Parlando di oro da investimento, ho descritto uno scenario di epoca del baratto: vi sembra eccessivamente catastrofico?

Può darsi, ma meglio tutelarsi finché si è in tempo. L’oro fisico era l’argomento del primo contributo, perché ha una caratteristica che nessun altro investimento alternativo possiede: la possibilità di acquistarne e venderne quote anche molto piccole, anche un grammo (oggi pari a 40 euro), cosa che lo rende adatto a tutte le dimensioni di patrimonio.

Una regola aurea degli investimenti è la diversificazione, cioè la suddivisione del capitale su più tipi di investimento.

Questa si scontra con la dimensione complessiva del patrimonio; infatti se diversificare significa non investire, ad esempio, più del 5% su ogni bene o prodotto, se il patrimonio complessivo (compresi immobili, ma esclusa l’abitazione principale, polizze assicurative, terreni, oggetti d’arte, partecipazioni societarie, brevetti...) è di 1 milione di euro, il 5% corrisponde a 50.000 euro. Quindi 50.000 euro, al massimo, investiti in ogni bene o prodotto. Se trovate un immobile che sia in vendita a questa cifra, fatemelo sapere! Forse un box auto o un rudere in campagna, ma non di certo un appartamento! Questa è una semplificazione, ma serve a rendere l’idea. Diversificare correttamente, in base alle risorse disponibili, è più difficile di quanto si pensi o di quanto vogliano farvi credere i venditori di prodotti o beni. L’esempio riportato non deve farvi pensare che la diversificazione ideale sia quella proposta: il 5% di ogni cosa. Sarebbe assurdo generalizzare così.

Bisogna prima capire quali sono i progetti di vita che portano ognuno di noi ad accantonare del denaro e stabilire come e quando raggiungerli. Non è così scontato che questi progetti di vita siano chiari alle persone, la maggior parte delle volte vanno scovati nei meandri della psiche, con l’aiuto di un bravo life planner.

La diversificazione quindi è un modo per prevedere dei percorsi alternativi al raggiungimento delle mete prefissate.
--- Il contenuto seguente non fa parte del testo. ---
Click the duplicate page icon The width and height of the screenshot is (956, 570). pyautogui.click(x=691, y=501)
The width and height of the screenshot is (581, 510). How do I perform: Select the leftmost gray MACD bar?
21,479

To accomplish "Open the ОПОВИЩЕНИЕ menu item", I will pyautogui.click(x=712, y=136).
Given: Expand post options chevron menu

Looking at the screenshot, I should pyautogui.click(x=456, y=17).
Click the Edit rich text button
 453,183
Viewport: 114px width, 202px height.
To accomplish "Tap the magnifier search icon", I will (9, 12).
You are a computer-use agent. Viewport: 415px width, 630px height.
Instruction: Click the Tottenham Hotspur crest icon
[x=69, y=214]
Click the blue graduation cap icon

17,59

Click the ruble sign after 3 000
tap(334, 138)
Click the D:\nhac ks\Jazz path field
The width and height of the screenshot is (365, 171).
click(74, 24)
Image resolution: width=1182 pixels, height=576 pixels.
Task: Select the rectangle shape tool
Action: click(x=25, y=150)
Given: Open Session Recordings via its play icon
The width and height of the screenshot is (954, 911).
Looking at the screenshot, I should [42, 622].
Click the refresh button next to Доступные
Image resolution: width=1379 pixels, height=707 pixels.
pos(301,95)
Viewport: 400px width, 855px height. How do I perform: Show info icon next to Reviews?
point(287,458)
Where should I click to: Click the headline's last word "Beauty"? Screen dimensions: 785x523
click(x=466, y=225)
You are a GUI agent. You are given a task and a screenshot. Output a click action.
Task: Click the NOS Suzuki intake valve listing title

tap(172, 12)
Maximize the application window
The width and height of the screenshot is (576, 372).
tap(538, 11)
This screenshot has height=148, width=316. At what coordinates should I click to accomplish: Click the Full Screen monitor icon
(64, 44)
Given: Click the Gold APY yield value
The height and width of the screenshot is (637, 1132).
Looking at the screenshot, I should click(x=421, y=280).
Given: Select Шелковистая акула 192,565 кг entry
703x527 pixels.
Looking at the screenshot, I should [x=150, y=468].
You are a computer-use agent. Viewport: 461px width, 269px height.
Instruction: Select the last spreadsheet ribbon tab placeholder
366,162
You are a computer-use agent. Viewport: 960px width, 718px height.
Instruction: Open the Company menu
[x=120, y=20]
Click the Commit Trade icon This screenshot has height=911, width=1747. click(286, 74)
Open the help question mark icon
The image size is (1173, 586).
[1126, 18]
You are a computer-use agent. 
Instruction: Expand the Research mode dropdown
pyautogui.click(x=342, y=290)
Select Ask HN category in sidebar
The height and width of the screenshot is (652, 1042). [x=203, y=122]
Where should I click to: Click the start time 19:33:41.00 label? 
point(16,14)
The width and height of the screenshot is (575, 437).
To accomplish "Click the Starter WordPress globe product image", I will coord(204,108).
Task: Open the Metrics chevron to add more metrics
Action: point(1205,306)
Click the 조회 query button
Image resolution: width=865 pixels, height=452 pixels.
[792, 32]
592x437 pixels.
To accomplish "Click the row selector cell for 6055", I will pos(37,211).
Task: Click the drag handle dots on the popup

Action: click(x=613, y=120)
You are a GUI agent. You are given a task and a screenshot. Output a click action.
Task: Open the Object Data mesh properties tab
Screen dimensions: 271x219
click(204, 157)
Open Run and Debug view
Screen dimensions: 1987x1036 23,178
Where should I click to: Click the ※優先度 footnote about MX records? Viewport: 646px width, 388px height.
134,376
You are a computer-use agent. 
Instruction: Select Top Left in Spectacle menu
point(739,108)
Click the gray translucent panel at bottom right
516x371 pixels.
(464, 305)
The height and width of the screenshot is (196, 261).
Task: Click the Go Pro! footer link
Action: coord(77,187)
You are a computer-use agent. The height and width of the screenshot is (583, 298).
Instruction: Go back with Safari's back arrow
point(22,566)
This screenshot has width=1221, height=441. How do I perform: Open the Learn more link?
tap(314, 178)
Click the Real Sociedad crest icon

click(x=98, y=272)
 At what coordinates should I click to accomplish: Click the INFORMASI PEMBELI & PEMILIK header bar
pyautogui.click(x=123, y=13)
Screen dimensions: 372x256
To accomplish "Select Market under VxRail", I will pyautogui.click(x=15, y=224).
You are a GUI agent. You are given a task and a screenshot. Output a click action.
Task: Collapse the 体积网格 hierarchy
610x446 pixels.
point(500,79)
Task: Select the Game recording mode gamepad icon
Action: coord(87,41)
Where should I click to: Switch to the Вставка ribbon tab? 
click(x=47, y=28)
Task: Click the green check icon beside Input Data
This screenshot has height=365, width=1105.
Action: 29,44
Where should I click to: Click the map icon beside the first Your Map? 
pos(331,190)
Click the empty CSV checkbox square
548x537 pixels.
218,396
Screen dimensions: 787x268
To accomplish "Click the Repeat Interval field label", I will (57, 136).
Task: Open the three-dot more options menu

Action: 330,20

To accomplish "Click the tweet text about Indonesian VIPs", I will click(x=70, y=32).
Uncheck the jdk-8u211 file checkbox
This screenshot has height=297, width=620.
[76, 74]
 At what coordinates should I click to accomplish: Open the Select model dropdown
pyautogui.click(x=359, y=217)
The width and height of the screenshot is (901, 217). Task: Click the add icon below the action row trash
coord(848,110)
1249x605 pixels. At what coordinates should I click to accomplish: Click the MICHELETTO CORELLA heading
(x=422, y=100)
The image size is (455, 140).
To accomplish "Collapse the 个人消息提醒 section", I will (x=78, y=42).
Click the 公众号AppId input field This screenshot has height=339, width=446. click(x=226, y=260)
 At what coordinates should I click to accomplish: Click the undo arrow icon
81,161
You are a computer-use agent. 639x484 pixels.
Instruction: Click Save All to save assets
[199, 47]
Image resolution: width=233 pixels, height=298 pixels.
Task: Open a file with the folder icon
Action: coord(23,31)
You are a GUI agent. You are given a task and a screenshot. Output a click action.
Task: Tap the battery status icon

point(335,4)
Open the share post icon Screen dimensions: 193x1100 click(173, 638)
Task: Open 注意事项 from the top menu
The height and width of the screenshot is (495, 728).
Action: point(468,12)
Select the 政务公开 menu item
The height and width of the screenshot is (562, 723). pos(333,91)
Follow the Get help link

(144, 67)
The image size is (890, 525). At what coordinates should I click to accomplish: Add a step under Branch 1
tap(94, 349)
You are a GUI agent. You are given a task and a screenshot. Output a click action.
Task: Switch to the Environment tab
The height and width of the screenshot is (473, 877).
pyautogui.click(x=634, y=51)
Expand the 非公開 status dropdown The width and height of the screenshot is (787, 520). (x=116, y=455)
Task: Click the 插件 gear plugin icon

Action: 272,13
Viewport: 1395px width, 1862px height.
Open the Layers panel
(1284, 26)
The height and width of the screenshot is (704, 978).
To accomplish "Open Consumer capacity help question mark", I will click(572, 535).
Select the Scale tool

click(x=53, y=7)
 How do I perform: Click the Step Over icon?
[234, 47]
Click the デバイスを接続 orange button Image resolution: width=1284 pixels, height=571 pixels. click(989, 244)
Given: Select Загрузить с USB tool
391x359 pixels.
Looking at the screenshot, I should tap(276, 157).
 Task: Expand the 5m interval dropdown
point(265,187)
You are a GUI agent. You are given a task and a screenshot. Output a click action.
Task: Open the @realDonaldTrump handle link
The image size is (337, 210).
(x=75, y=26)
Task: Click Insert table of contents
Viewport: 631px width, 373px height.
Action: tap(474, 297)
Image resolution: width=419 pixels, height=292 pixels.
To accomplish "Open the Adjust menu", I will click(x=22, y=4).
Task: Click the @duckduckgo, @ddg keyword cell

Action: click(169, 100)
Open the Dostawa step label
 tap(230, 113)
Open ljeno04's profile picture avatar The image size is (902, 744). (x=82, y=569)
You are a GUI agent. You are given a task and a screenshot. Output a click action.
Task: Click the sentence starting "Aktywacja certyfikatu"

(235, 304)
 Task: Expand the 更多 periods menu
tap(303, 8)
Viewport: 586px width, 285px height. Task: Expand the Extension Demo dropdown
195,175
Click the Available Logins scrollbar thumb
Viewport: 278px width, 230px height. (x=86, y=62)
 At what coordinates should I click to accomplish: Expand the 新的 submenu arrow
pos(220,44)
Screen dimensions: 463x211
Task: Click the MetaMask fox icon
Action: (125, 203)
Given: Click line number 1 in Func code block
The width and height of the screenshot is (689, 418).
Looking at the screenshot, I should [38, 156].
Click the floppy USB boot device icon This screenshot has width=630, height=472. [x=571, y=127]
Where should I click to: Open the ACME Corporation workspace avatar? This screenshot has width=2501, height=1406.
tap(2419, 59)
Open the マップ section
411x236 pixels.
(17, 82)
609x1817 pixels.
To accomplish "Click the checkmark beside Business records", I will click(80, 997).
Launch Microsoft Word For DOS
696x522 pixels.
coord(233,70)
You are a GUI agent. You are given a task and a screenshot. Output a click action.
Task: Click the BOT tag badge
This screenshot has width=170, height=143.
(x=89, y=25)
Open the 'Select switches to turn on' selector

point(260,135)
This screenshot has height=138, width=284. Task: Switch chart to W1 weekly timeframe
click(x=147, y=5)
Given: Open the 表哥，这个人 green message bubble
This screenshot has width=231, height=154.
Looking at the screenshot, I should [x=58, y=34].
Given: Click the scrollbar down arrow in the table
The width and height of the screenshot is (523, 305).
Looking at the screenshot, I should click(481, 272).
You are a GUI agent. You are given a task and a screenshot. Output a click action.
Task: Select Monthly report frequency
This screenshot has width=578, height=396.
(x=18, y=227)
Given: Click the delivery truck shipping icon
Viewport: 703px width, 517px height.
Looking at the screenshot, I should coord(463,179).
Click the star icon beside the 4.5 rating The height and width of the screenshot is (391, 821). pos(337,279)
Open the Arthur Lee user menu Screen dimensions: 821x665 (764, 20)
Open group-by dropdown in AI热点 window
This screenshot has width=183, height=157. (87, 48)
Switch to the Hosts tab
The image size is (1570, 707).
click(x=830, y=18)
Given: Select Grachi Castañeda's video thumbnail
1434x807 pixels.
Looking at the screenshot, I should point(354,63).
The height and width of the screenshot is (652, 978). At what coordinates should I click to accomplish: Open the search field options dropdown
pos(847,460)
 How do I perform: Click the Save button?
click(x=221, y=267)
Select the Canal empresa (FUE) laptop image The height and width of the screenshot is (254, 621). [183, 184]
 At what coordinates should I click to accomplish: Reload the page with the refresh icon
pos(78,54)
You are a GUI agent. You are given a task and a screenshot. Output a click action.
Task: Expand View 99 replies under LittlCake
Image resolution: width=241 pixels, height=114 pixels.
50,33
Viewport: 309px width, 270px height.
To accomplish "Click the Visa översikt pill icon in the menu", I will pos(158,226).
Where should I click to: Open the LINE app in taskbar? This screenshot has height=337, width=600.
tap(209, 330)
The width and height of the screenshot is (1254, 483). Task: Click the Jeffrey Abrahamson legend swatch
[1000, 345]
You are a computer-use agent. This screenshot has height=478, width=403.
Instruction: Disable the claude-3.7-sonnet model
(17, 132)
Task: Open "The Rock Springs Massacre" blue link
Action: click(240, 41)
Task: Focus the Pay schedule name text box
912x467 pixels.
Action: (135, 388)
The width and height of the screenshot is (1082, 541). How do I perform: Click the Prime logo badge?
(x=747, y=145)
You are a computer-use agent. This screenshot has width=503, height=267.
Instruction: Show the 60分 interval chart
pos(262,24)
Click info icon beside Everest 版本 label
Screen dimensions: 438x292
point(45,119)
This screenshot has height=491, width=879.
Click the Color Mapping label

Ma se si diversifica eccessivamente, il rischio è di non riuscire mai ad arrivare in meta, per usare un’espressione tipica di uno sport a me molto caro, il rugby. Perché? Se ogni diversificazione conduce a risultati opposti, i benefici di un risultato positivo saranno annullati da uno negativo. Ci vengono in aiuto, come spesso accade, i nostri antenati latini che dicevano “cum grano salis”, cioè diversificare con misura e buon senso. Magari facendovi aiutare da chi non deve vendervi nulla, se non i suoi consigli.